◆ **Provided information**
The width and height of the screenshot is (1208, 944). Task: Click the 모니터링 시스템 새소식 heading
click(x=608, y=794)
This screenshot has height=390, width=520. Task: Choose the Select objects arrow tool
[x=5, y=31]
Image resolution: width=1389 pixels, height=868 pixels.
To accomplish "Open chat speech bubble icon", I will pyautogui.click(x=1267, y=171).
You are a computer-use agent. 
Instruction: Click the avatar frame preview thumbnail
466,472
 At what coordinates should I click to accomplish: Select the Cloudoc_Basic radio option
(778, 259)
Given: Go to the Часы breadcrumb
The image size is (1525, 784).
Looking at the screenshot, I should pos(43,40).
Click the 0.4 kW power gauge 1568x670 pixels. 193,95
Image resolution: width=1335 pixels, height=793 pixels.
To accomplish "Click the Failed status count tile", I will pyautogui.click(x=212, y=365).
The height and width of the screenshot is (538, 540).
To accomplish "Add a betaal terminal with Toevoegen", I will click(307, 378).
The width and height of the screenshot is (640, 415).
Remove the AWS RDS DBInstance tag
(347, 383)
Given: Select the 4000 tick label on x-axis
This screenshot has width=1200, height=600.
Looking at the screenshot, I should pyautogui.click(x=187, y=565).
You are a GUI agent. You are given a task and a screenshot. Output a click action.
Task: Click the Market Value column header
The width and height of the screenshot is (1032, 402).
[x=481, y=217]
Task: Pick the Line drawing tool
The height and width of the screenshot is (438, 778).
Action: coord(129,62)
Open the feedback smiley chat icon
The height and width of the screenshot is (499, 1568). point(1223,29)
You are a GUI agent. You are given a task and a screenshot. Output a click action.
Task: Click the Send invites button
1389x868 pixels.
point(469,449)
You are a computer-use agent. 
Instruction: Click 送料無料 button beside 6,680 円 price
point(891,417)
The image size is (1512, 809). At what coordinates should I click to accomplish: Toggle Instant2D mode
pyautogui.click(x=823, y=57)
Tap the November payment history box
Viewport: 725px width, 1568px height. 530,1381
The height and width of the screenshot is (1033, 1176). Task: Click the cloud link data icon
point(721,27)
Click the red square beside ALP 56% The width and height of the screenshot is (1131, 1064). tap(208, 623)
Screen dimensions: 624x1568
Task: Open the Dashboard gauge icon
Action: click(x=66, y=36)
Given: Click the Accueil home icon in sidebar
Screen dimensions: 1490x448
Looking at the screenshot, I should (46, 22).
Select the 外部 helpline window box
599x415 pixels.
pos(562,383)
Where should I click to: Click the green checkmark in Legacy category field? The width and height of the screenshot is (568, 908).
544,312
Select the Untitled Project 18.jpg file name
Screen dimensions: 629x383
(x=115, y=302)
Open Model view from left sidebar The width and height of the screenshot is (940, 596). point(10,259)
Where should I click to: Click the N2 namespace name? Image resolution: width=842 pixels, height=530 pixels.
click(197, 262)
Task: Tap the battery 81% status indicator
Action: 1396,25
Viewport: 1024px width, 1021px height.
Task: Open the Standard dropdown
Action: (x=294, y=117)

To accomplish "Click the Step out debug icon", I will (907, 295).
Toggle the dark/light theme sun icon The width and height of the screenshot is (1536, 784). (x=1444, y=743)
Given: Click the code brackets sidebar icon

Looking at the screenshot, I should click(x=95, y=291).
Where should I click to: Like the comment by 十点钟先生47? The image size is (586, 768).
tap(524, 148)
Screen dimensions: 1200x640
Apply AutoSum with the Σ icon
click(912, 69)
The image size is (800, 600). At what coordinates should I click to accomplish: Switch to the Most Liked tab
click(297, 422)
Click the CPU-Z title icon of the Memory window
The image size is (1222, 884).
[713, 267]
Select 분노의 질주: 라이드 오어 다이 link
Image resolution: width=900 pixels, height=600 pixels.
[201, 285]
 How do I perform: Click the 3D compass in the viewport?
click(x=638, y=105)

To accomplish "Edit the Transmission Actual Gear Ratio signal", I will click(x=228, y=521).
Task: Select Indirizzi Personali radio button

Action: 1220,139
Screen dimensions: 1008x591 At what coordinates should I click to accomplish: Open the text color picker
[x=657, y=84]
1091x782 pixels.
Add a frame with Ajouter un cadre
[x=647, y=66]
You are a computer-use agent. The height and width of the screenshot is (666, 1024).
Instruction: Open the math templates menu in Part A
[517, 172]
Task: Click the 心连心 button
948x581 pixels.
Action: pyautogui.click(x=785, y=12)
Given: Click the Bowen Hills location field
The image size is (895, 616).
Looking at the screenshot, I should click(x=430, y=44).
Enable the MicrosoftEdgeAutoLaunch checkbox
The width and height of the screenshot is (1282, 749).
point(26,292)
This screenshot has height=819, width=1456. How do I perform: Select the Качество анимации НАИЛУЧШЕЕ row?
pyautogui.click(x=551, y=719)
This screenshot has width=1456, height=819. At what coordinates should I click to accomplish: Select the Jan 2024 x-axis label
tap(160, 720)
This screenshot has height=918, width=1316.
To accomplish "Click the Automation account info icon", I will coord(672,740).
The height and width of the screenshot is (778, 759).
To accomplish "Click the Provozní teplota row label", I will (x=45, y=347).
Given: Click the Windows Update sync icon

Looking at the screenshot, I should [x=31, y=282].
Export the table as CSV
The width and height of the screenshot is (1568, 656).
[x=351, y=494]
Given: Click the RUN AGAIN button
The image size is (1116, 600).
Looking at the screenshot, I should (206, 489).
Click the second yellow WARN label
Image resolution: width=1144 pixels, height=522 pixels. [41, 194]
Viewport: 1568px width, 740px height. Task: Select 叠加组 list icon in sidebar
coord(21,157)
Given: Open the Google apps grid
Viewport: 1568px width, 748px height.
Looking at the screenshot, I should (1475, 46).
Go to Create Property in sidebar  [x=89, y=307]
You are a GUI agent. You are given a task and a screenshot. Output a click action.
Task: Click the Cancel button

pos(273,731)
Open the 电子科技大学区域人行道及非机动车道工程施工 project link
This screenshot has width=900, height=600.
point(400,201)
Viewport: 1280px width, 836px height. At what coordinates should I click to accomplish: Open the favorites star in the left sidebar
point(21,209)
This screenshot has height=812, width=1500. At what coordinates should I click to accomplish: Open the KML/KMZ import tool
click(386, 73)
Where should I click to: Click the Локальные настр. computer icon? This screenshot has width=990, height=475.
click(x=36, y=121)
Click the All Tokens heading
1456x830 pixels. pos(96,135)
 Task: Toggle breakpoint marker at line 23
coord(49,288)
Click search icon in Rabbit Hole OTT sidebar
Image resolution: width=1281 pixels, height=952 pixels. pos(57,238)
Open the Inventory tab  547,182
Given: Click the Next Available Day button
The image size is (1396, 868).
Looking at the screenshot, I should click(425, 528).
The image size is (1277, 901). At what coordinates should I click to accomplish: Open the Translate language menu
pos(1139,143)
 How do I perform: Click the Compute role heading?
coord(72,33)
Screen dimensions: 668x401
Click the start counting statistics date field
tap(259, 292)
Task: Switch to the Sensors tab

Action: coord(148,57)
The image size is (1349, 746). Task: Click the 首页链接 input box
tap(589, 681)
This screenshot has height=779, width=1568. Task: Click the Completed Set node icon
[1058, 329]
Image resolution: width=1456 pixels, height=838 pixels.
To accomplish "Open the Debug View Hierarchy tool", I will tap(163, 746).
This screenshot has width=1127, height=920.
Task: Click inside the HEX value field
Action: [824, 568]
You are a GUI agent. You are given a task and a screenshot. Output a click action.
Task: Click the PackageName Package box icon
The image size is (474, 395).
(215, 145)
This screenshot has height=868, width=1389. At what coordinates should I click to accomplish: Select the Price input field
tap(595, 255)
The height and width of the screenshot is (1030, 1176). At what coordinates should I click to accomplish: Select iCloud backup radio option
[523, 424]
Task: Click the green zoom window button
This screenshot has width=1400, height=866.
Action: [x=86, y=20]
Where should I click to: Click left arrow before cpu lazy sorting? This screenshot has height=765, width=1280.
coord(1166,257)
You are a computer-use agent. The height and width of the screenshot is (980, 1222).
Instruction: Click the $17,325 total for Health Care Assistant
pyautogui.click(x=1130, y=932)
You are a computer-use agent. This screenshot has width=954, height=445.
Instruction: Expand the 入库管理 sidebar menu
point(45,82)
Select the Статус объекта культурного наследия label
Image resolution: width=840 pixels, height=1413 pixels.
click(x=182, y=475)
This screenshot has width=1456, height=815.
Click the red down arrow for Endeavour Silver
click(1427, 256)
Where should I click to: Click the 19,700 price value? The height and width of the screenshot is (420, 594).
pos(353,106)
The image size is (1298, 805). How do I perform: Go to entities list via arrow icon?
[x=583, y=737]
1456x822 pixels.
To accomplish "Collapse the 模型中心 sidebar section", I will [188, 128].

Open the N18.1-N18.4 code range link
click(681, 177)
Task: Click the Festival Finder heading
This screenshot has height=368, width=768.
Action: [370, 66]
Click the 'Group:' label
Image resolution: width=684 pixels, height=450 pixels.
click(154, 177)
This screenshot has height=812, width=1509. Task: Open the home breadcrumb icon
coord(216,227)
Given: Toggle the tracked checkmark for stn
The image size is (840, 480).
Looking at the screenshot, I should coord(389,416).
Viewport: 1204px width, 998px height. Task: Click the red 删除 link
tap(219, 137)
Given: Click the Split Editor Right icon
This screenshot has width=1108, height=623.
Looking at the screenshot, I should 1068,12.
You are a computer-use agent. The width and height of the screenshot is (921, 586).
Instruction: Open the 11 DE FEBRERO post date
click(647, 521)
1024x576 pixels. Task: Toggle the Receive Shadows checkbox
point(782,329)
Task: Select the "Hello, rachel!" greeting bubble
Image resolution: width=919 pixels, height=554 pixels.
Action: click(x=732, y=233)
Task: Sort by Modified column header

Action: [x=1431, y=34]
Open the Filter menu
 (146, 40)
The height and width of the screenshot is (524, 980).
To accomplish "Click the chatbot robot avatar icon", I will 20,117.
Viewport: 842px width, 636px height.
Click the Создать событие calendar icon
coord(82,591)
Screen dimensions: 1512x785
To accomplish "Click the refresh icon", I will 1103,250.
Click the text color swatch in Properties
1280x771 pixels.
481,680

◆ **Problem description**
Can you format the records above as a two-column CSV with the headers "text" and "answer"? Start at the top of the records and go through the line containing "[x=5, y=31]". Give one row for each record, with its text and its answer each in a single quoted field and line breaks changed to spaces.

◆ **Answer**
text,answer
"The width and height of the screenshot is (1208, 944). Task: Click the 모니터링 시스템 새소식 heading","click(x=608, y=794)"
"This screenshot has height=390, width=520. Task: Choose the Select objects arrow tool","[x=5, y=31]"